Directions for this task: Print the listing below exactly, leaving nothing out.
========================================
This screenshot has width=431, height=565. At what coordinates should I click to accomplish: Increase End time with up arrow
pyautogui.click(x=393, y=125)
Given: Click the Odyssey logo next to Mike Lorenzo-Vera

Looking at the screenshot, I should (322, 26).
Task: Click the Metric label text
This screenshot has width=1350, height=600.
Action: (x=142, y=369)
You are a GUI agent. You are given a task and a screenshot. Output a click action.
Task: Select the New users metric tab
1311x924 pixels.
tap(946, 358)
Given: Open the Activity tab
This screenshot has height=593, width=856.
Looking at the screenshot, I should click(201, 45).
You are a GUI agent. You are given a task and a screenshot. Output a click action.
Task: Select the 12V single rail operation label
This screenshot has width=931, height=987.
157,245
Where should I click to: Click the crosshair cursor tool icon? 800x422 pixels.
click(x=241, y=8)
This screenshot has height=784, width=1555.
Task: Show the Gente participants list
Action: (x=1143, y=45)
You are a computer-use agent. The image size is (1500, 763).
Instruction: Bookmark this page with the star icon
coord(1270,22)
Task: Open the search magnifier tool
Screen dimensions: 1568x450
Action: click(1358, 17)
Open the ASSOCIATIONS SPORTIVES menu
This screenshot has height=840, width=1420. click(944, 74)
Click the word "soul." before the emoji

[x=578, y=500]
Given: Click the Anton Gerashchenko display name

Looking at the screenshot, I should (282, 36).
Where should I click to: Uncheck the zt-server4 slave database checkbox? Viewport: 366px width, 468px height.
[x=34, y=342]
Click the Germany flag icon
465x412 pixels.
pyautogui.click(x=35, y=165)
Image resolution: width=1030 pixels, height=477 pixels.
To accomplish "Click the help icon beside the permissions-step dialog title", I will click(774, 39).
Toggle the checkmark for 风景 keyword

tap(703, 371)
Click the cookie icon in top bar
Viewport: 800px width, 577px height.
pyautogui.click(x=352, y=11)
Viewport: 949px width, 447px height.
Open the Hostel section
========================================
Answer to this exercise:
This screenshot has width=431, height=565. At what coordinates should I click to accomplish: Increase End time with up arrow
pyautogui.click(x=393, y=125)
Given: Click the Odyssey logo next to Mike Lorenzo-Vera

Looking at the screenshot, I should (322, 26).
Task: Click the Metric label text
This screenshot has width=1350, height=600.
Action: (x=142, y=369)
You are a GUI agent. You are given a task and a screenshot. Output a click action.
Task: Select the New users metric tab
1311x924 pixels.
tap(946, 358)
Given: Open the Activity tab
This screenshot has height=593, width=856.
Looking at the screenshot, I should click(201, 45).
You are a GUI agent. You are given a task and a screenshot. Output a click action.
Task: Select the 12V single rail operation label
This screenshot has width=931, height=987.
157,245
Where should I click to: Click the crosshair cursor tool icon? 800x422 pixels.
click(x=241, y=8)
This screenshot has height=784, width=1555.
Task: Show the Gente participants list
Action: (x=1143, y=45)
You are a computer-use agent. The image size is (1500, 763).
Instruction: Bookmark this page with the star icon
coord(1270,22)
Task: Open the search magnifier tool
Screen dimensions: 1568x450
Action: click(1358, 17)
Open the ASSOCIATIONS SPORTIVES menu
This screenshot has height=840, width=1420. click(944, 74)
Click the word "soul." before the emoji

[x=578, y=500]
Given: Click the Anton Gerashchenko display name

Looking at the screenshot, I should (282, 36).
Where should I click to: Uncheck the zt-server4 slave database checkbox? Viewport: 366px width, 468px height.
[x=34, y=342]
Click the Germany flag icon
465x412 pixels.
pyautogui.click(x=35, y=165)
Image resolution: width=1030 pixels, height=477 pixels.
To accomplish "Click the help icon beside the permissions-step dialog title", I will click(774, 39).
Toggle the checkmark for 风景 keyword

tap(703, 371)
Click the cookie icon in top bar
Viewport: 800px width, 577px height.
pyautogui.click(x=352, y=11)
Viewport: 949px width, 447px height.
Open the Hostel section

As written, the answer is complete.